Нового у Игоря Северянина не более, чем приносит каждый истинный поэт, который «в этот мир пришел, чтоб видеть солнце». Если у поэта нет ничего нового, он – не поэт. Правда, Игорь Северянин пытается дать род программы, но дело не идет дальше сообщения, что «теперь повсюду дирижабли летят, пропеллером ворча», и что поэтому нам надобно «острого и мгновенного» (I, 133–134), т. е. дальше повторения мыслей, давно ставших достоянием малой прессы.
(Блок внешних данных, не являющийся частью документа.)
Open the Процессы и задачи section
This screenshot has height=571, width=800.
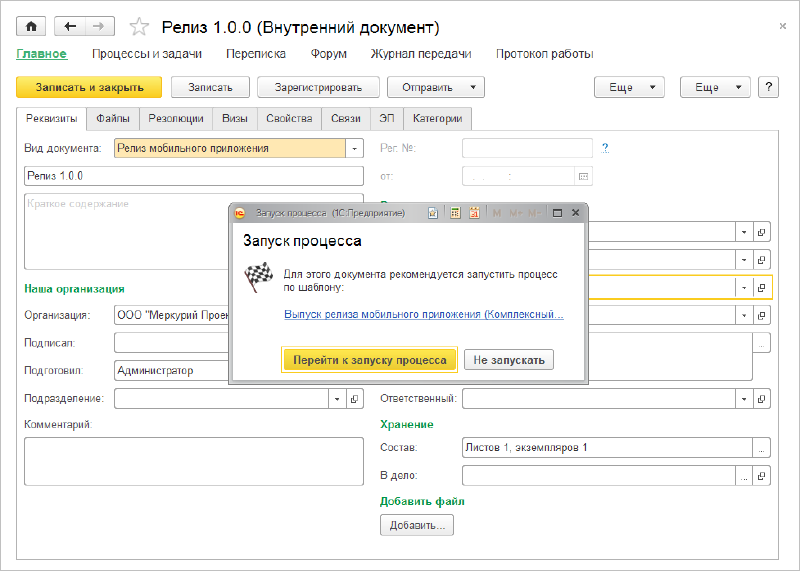click(x=147, y=54)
Впрочем, здесь же указывается еще на преимущество ассонансов пред рифмой (I, 133), но этого как будто мало для программы литературной школы, принимая во внимание, что вот уже четверть века, как ассонансы широко применяются в русской поэзии!
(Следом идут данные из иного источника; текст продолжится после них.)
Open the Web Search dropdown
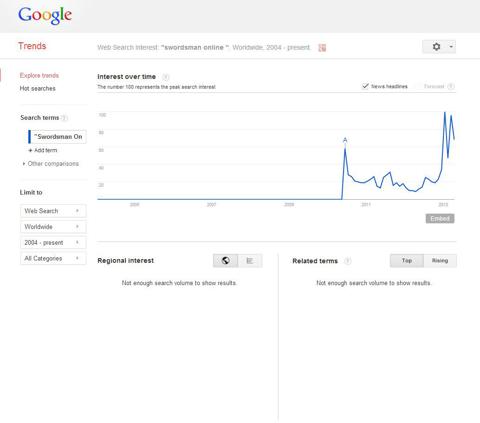Viewport: 480px width, 423px height. (x=53, y=211)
В горячую минуту, в ту эпоху, когда еще Игорь Северянин был «непризнанным», щеголял он еще своим презрением к «авторитетам», отрицанием великих поэтов прошлого. Так однажды вырвалось у него дерзостное, но не лишенное внешней соблазнительности заявление: «Для нас Державиным стал Пушкин» (I, 133). Это, впрочем, не помешало поэту в том же стихотворении почти слово в слово повторить стих Пушкина: «в пустыне чахлой и пустой» (I, 135). Однако после «признания» Игорю Северянину, видимо, захотелось отказаться от компрометирующего заявления, и он поспешил заявить: «Да, Пушкин стар для современья, но Пушкин пушкински велик» (IV, 128). А потом Игорь Северянин простер свою снисходительность к своим «предшественникам» до того, что согласился признать: «За Пушкиным были и Блок и Бальмонт» (III, 14).
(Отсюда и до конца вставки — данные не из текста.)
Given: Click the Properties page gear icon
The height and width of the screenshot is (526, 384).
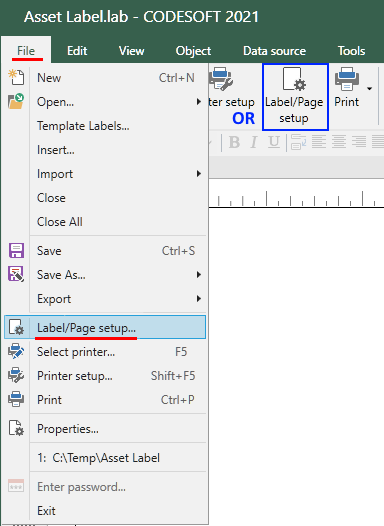Looking at the screenshot, I should point(16,428).
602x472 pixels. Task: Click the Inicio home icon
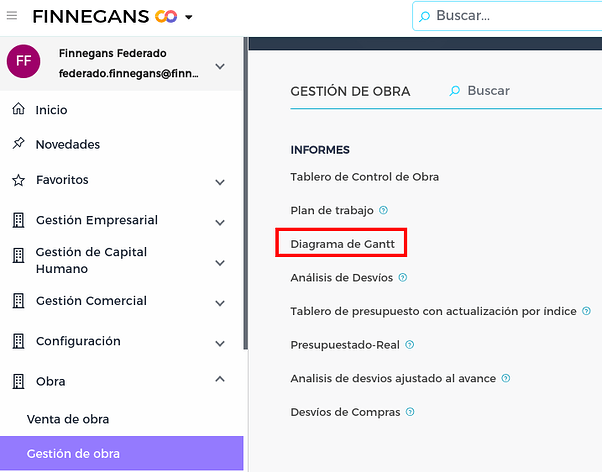coord(17,110)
Вообще, не в пример другим футуристам, Игорь Северянин только на словах проповедует пренебрежение к старой литературе. Не удивительно, что в отдельных стихах (как мы только что видели) он совпадает с поэтами, писавшими до него. У старой поэзии, – непосредственно и через посредство писателей второстепенных, не все ли равно? – он заимствовал размеры, приемы изобразительности, рифмы, весь склад своей речи. Откинув маленькие экстравагантности, состоящие почти исключительно в употреблении новопридуманных слов или форм слова, мы в стихах Игоря Северянина увидим естественное продолжение того пути нашей поэзии, по которому она шла со времен Пушкина или даже Державина. В подражаниях Фофанову и Мирре Лохвицкой сознается сам поэт. Но он заходит глубже в историю в своих заимствованиях. Так, например, он пользуется условными образами классицизма, говорит о своей «лире» (II, 103; IV, 93 et passim[6]), поминает Афродиту (II, 124), Венеру и т. п. Впадая совершенно в державинский стиль, пишет, что народ ему «возгремит хвалу» (II, 11), что Париж «вздрожит» (ib.); употребляет выражения «злато» (II, 46); «ко пристаням» (II, 12), «за-не» (II, 10) и т. п.